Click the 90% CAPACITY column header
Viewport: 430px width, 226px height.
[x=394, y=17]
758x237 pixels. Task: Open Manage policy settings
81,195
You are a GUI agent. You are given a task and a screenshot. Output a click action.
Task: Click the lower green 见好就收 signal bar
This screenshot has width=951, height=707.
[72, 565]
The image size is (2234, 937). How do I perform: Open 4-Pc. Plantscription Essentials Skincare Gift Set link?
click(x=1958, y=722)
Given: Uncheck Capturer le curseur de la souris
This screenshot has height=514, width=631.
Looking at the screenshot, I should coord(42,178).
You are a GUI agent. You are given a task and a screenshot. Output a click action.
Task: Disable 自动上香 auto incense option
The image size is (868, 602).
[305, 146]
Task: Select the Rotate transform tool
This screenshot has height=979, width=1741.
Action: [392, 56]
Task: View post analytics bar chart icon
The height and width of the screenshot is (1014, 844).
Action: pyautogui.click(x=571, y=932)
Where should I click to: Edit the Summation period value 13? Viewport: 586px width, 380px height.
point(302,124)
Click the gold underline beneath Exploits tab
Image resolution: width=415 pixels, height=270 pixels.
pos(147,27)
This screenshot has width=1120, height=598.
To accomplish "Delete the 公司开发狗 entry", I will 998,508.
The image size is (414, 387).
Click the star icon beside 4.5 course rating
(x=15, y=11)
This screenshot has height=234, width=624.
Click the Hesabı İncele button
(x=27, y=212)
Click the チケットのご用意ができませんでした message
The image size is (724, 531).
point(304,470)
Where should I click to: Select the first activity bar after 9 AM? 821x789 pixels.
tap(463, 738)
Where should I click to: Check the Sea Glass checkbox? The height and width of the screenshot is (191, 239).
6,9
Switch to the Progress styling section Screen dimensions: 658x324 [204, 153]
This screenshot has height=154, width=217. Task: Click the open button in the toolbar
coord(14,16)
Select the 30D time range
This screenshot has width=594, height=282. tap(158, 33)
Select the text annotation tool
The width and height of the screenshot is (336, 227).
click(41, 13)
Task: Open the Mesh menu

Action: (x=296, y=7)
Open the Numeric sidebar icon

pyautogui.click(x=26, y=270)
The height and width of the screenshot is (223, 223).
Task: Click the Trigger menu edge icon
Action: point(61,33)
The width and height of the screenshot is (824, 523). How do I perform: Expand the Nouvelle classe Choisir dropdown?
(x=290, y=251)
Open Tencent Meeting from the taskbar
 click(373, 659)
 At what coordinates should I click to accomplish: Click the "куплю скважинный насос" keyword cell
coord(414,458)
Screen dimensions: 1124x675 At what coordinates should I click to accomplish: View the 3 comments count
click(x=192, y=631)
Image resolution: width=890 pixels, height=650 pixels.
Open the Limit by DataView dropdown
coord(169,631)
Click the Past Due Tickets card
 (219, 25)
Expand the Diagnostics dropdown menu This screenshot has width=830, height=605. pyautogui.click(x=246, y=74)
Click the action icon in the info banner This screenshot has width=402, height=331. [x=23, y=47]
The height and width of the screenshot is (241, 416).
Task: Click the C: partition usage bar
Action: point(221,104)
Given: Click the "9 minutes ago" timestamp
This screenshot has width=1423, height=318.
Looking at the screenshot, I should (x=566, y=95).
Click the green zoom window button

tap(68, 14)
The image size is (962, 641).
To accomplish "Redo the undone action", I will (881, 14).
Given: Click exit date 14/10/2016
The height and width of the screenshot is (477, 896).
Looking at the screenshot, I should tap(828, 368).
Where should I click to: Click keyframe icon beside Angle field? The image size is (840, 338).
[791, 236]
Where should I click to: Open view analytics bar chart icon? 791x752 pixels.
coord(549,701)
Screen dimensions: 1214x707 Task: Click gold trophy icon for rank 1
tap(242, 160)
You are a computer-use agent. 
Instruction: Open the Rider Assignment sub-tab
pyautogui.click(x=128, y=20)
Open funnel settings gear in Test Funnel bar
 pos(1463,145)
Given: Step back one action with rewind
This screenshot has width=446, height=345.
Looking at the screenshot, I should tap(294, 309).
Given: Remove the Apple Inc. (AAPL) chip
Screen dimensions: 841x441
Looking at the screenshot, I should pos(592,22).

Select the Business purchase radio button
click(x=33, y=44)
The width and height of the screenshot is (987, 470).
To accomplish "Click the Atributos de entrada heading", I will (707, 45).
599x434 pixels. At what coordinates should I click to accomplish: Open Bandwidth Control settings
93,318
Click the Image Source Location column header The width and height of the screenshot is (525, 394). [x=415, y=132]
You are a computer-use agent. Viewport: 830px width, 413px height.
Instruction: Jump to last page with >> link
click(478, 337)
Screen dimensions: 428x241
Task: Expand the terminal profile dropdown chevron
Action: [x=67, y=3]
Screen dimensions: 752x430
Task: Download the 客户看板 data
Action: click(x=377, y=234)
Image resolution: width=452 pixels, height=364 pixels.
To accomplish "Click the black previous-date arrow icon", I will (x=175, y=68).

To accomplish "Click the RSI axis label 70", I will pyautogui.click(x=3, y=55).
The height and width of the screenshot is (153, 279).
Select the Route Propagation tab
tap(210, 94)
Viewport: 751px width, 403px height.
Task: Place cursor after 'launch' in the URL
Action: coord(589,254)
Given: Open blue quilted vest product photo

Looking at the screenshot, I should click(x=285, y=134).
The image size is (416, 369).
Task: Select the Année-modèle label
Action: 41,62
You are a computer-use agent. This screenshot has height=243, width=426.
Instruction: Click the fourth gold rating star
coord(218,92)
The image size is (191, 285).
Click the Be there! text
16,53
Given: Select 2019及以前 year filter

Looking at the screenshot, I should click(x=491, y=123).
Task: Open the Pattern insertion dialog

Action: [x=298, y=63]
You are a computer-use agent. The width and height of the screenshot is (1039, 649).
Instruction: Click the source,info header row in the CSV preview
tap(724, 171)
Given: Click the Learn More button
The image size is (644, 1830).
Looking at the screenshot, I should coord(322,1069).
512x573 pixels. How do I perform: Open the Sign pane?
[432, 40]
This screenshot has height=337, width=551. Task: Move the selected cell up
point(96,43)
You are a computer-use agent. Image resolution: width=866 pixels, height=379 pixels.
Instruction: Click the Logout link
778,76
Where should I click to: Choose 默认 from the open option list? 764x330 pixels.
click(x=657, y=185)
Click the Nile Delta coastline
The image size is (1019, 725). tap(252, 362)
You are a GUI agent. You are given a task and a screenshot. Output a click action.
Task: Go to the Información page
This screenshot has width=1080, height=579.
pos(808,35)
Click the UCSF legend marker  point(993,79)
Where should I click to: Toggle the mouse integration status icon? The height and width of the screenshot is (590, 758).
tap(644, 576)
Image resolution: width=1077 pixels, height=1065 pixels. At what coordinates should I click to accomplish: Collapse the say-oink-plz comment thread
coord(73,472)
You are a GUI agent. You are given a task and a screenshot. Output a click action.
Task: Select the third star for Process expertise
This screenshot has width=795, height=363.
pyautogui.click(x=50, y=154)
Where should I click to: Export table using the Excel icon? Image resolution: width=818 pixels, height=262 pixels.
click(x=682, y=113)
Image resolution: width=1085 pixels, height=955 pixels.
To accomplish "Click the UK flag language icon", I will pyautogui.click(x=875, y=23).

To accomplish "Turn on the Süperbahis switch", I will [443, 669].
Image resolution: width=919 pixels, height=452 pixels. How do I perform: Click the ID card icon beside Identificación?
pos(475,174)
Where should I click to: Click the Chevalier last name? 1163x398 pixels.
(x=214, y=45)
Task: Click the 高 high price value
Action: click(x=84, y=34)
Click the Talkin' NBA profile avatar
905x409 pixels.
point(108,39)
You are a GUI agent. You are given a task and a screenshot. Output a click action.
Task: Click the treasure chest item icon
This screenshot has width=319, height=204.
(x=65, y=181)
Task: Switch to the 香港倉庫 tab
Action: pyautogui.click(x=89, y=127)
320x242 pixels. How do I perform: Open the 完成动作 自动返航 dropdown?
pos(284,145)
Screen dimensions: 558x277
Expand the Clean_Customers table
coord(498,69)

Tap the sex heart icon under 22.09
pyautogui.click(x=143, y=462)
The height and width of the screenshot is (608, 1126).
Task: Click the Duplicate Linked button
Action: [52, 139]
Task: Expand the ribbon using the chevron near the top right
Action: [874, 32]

——

What to do: Only the count, no other text: how many lines in the listing above hold "will"?

Task result: 7